EXERCISE GOAL: Give the lines below again exactly, starting with the line that holds "Given: Click the 删除选中 button" and going on through the line that holds "Stop the running".

SOURCE DATA:
======
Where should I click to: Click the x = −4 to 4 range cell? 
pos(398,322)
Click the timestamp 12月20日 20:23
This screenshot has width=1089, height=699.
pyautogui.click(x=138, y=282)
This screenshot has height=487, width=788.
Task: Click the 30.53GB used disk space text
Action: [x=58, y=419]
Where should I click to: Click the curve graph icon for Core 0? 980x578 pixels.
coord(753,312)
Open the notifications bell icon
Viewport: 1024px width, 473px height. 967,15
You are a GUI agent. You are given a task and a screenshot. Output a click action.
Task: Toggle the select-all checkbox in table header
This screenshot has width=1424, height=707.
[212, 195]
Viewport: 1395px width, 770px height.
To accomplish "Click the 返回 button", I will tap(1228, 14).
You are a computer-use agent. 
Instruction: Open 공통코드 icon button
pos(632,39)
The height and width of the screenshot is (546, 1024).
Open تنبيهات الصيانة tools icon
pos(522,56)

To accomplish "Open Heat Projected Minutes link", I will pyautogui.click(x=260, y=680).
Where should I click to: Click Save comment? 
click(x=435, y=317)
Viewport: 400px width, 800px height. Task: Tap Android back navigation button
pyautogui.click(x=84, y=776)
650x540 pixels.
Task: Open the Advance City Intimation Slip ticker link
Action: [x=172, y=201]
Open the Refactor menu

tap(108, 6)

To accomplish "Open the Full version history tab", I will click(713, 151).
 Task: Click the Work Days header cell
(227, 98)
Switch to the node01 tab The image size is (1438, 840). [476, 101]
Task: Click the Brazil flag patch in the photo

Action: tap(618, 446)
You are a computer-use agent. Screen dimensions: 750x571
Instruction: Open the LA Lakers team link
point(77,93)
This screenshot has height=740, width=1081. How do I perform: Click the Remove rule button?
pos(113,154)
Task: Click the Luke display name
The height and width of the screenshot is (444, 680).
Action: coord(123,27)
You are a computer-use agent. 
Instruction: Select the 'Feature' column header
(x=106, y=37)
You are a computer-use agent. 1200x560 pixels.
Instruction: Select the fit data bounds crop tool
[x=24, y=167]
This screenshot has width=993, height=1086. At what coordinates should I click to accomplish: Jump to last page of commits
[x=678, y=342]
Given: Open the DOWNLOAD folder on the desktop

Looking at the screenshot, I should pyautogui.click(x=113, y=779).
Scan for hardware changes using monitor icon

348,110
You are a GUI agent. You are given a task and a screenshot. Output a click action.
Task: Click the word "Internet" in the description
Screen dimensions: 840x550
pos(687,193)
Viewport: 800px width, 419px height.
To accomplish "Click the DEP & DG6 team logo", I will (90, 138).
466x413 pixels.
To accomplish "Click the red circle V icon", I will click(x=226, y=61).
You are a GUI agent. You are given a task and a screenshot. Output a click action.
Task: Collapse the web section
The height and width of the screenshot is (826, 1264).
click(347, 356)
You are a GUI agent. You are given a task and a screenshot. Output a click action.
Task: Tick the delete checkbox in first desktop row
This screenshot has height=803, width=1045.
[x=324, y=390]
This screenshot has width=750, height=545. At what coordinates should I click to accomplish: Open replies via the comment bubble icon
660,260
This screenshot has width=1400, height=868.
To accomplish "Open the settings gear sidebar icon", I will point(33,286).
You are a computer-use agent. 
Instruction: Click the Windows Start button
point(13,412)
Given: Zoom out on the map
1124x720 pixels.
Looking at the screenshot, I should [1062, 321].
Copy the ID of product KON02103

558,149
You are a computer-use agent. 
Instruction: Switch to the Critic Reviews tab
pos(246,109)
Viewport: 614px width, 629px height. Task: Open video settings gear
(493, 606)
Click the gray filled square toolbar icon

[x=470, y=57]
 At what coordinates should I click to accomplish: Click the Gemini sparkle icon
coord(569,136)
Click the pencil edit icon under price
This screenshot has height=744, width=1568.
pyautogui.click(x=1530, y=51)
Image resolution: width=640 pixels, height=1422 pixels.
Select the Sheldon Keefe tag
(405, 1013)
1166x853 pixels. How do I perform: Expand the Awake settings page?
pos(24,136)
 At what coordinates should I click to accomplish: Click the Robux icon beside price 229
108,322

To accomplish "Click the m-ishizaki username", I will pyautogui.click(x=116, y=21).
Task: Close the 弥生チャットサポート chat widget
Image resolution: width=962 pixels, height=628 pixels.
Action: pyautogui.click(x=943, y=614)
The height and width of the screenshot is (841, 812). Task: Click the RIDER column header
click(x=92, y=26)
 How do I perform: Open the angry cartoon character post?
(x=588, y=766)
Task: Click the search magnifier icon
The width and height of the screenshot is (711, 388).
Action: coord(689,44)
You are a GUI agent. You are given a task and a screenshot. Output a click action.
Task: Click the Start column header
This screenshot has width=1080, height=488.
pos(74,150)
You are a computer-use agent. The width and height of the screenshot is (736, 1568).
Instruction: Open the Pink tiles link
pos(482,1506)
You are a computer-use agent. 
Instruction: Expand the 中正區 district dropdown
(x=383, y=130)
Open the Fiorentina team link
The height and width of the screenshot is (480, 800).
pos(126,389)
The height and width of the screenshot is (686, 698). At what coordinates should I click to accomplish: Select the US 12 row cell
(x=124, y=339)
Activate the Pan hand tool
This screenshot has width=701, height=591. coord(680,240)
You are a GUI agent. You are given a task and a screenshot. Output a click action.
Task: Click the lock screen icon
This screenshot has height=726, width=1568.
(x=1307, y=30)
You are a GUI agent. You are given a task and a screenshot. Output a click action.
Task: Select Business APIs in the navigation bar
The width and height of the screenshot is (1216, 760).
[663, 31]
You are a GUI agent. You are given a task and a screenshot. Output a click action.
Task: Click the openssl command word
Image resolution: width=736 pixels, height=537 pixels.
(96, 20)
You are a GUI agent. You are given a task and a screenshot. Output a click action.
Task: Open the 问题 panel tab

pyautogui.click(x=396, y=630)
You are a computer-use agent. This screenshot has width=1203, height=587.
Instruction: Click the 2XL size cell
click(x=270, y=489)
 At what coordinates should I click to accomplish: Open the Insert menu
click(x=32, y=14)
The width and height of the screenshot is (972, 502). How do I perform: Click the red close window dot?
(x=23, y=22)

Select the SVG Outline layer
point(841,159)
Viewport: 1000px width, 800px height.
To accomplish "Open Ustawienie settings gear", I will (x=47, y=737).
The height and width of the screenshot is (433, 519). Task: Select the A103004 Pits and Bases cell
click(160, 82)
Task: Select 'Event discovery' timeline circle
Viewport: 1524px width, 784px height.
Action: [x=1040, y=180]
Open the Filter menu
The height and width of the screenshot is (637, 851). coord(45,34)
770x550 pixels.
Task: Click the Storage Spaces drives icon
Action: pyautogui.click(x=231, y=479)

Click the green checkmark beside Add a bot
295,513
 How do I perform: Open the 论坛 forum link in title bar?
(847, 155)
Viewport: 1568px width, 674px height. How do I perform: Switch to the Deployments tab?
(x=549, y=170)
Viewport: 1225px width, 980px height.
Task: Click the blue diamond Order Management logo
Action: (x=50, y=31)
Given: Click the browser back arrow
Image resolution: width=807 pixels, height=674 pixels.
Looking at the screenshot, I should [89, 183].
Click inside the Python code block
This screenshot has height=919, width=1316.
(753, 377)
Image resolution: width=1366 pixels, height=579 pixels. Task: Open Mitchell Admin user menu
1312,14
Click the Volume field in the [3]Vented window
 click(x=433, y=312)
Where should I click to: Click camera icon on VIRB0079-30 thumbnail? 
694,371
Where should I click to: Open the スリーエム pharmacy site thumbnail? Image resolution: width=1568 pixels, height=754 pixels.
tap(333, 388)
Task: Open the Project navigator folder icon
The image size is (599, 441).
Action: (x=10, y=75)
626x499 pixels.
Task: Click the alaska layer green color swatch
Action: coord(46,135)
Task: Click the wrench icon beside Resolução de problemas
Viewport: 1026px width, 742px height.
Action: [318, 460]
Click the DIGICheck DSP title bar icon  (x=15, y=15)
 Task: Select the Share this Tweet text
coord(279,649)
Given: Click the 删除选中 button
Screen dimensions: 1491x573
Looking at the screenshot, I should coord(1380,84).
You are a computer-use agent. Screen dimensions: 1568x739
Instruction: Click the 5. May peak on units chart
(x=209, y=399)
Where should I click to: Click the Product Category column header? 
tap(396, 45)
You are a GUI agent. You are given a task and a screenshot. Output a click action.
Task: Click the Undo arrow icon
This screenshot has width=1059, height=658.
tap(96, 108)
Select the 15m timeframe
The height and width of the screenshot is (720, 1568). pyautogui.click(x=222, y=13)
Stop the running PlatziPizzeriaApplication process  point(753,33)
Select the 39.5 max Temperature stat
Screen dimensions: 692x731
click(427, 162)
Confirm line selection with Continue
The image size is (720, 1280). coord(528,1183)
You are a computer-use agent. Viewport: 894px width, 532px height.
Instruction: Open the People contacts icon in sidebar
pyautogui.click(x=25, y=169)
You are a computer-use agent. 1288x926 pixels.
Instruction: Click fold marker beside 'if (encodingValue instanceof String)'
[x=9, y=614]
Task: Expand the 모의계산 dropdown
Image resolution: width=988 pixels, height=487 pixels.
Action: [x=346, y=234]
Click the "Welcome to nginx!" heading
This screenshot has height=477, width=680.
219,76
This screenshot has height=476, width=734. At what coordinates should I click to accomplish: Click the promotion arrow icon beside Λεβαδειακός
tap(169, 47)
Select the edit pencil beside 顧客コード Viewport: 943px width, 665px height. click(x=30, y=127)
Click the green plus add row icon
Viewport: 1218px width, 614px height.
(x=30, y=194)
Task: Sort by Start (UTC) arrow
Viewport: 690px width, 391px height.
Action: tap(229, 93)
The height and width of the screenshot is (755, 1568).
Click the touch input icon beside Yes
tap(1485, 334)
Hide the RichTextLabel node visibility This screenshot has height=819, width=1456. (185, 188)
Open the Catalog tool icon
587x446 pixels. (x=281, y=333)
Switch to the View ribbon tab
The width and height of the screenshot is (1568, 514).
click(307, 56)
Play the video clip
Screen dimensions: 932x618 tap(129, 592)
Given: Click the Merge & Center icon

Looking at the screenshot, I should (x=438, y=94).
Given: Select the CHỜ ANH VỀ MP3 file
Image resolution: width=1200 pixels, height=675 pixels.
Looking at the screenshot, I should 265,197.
======
FINISHED TASK:
Given: Click the 删除选中 button
Screen dimensions: 1491x573
Looking at the screenshot, I should coord(1380,84).
You are a computer-use agent. Screen dimensions: 1568x739
Instruction: Click the 5. May peak on units chart
(x=209, y=399)
Where should I click to: Click the Product Category column header? 
tap(396, 45)
You are a GUI agent. You are given a task and a screenshot. Output a click action.
Task: Click the Undo arrow icon
This screenshot has width=1059, height=658.
tap(96, 108)
Select the 15m timeframe
The height and width of the screenshot is (720, 1568). pyautogui.click(x=222, y=13)
Stop the running PlatziPizzeriaApplication process  point(753,33)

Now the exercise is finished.